[Twisted-Python] ldaptor's LDAPClient.send_multiResponse not dealing with chained deferreds, patch

Michael Torrie torriem at gmail.com
Sat May 3 20:22:25 MDT 2008


Jean-Paul Calderone wrote:
>> However, this doesn't work, because the send_multiResponse() method of
>> LDAPClient isn't expecting the handler to return a deferred, even though
>> if I do return a deferred the reactor does handle it properly, chaining
>> the deferreds and their callbacks.
> 
> You don't need to return the Deferred in order for the code and event
> sources associated with it to cause it to eventually fire.  Returning
> it doesn't do anything more than make it available to the caller.  It
> seems this is what you actually want though, so this is just a change
> of perspective not a contradiction of your conclusion.

This stuff is getting kind of confusing for me, I must confess.
Especially because it's hard to explain exactly what I'm doing without
posting a very large code example (with lots of supporting modules).  I
may work on a minimal example, based on the proxy.py that ldaptor ships
with to demonstrate this.

So yes, the handler is just a callback attached to a deferred that has
already fired -- the deferred itself is irrelevant.  This deferred was
originally created by the LDAPClient.send_multiResponse() method, and it
fires when a response to the request comes in (there can be more than
one response, if the request was a search).  This function is a bit
confusing because it creates a deferred object that it returns to me,
but also takes a handler function as an argument.  I've tried to add my
additional processing routines to this particular deferred as a
callback, but that does not work.  I think if I could get this to work,
that might be the better way to go.

In the meantime, in the handler I pass to send_multiResponse(), I need
to generate a new deferred chain that has parts of it deferred to other
threads, etc.  Returning this new deferred from my handler seems ideal,
as the reactor just does the right thing.

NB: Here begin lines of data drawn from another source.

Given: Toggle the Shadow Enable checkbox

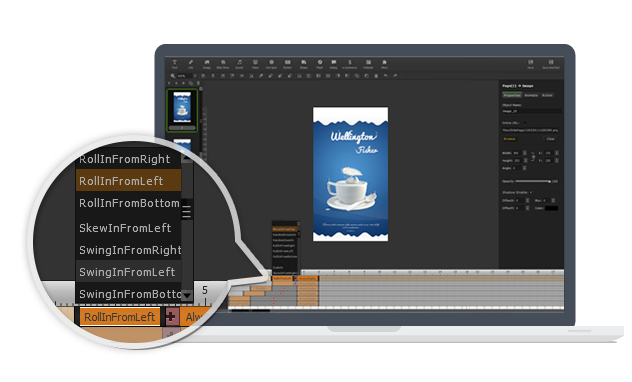Looking at the screenshot, I should (531, 192).
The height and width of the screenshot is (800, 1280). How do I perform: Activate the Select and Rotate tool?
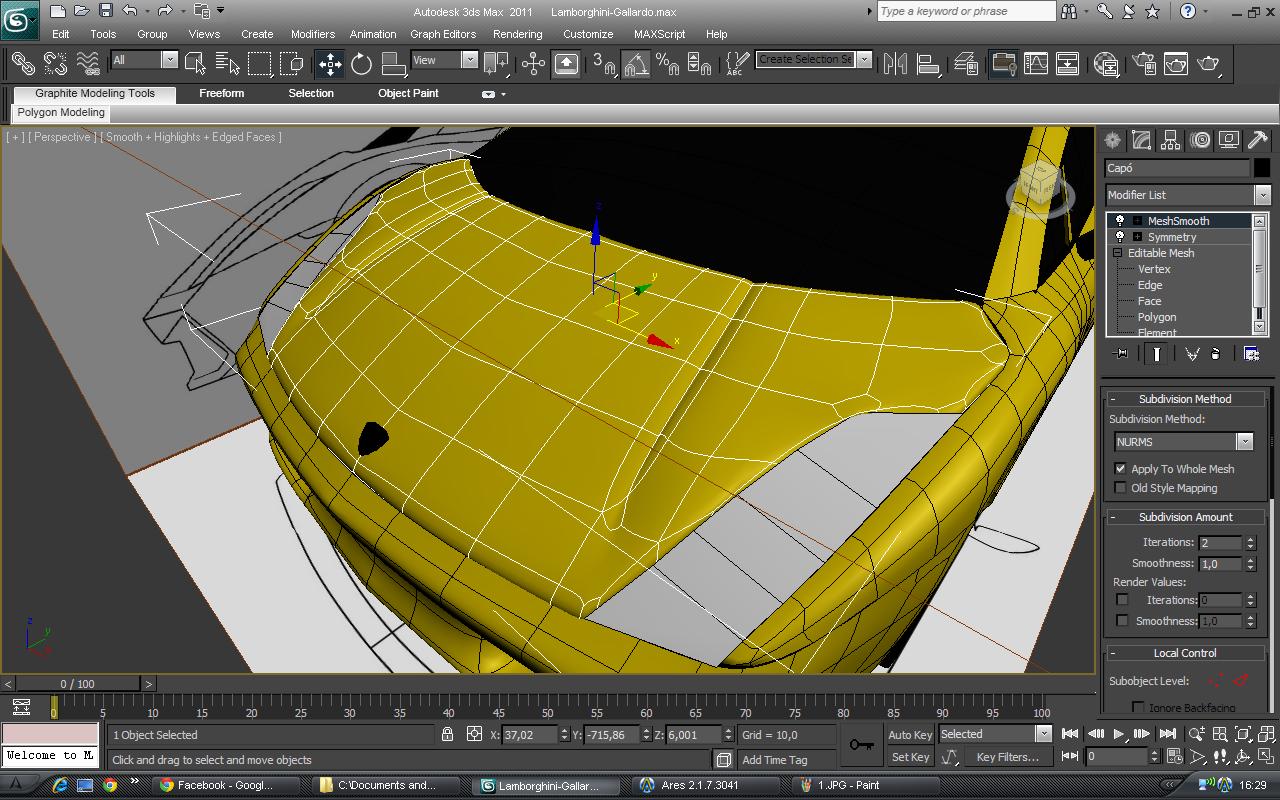click(x=362, y=64)
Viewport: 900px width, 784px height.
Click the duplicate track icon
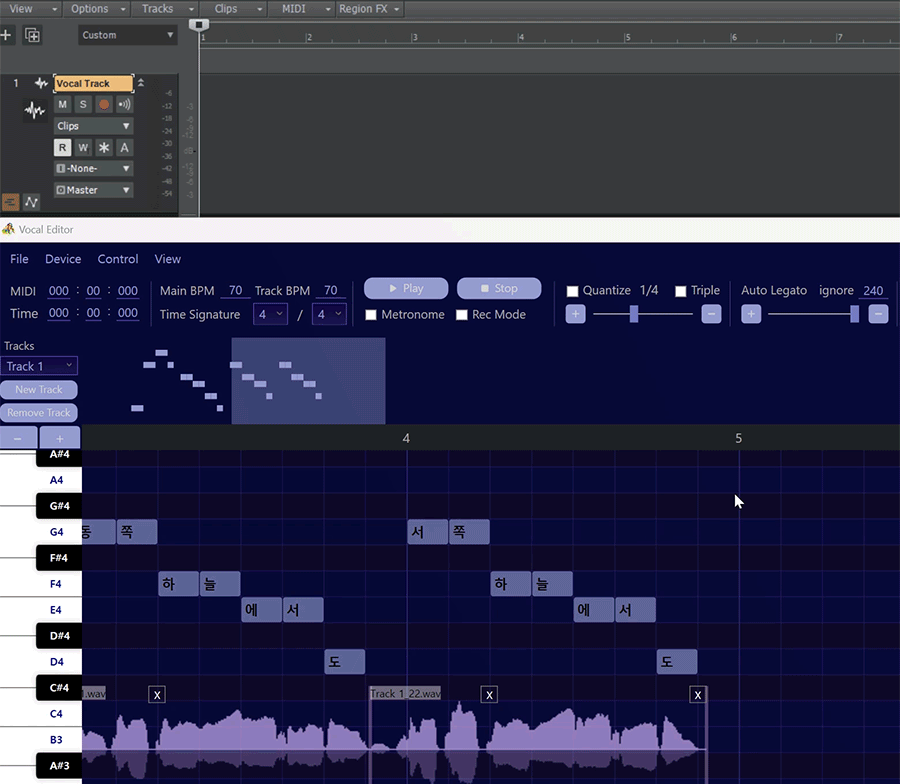(33, 35)
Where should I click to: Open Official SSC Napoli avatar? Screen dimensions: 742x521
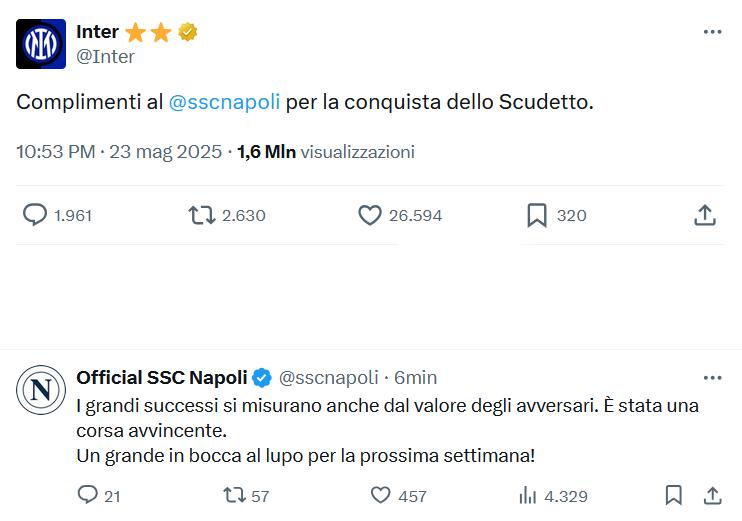pyautogui.click(x=41, y=390)
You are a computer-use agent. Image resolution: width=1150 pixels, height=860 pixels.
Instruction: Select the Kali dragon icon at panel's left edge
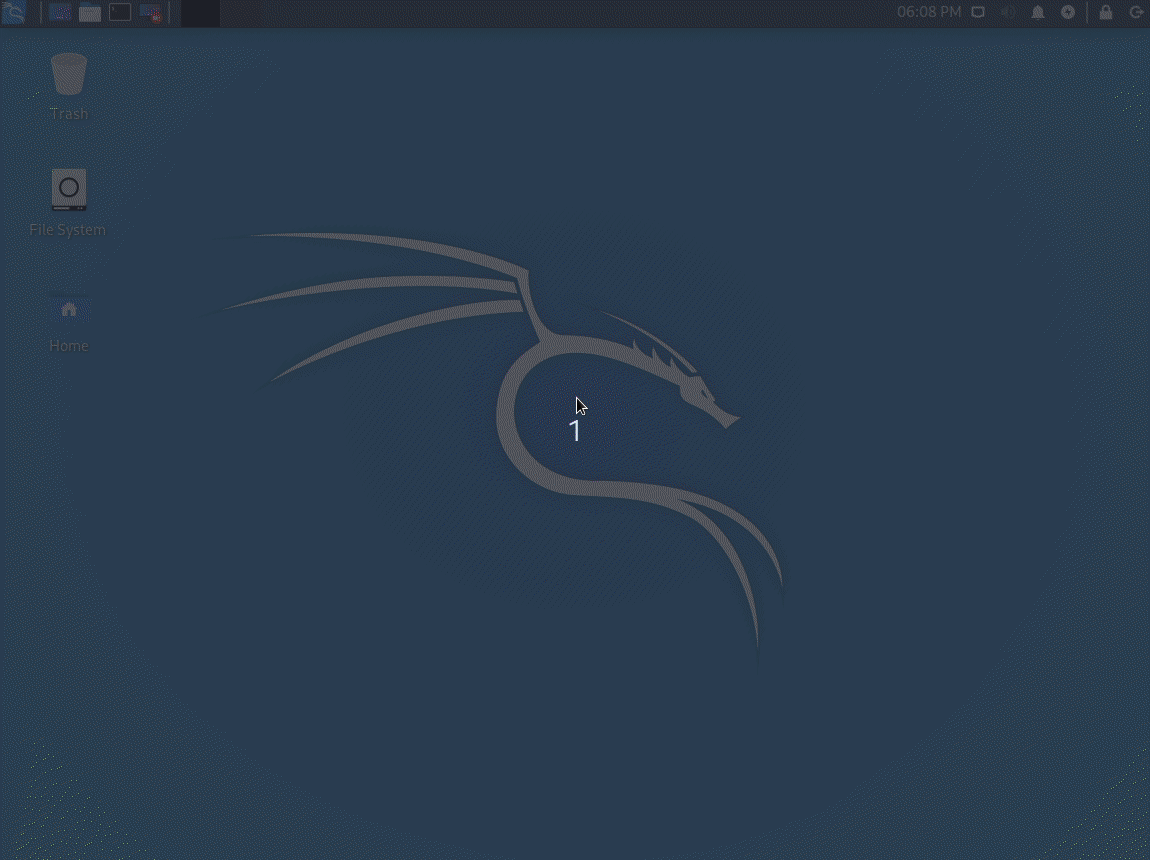[x=13, y=13]
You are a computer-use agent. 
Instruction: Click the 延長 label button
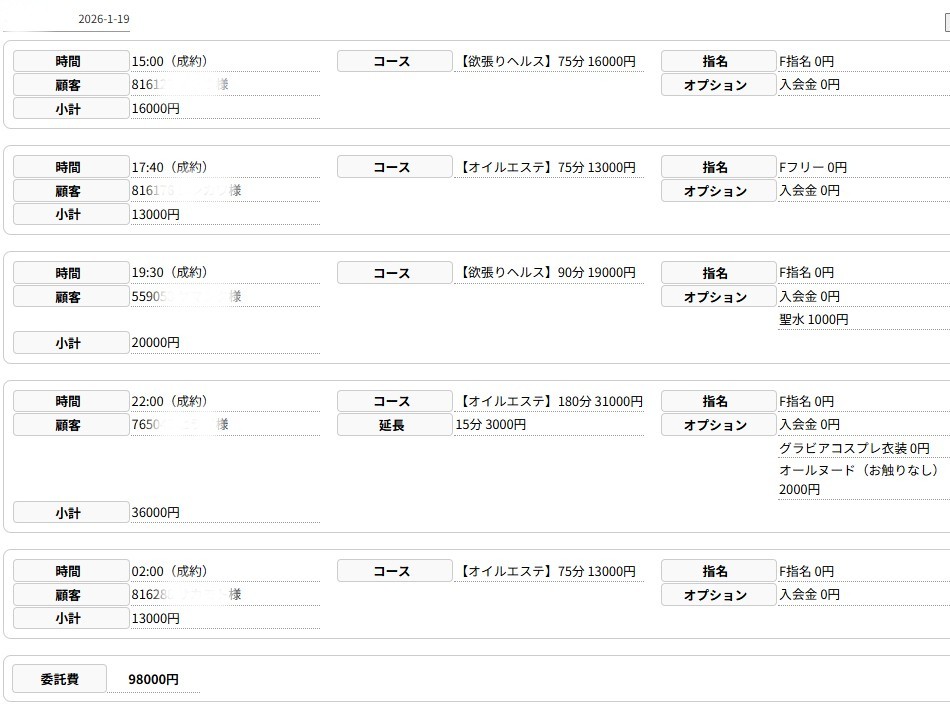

> Or, written using the helper function twisted.internet.defer.maybeDeferred,
> 
>     def cbHandler(result):
>         if result:
>             del self.onwire[msg.id]
>     result = maybeDeferred(handler, msg.value, *args, **kwargs)
>     result.addCallback(cbHandler)
> 
> This correctly handles both Deferred and non-Deferred results.  I don't
> have any idea if this change to ldaptor is correct with respect to LDAP
> semantics/requirements or the particular implementation details of the
> code in question here, though.

Yes, this would seem the correct thing to do!  I'll have to work out a
patch that does this and see where we're at.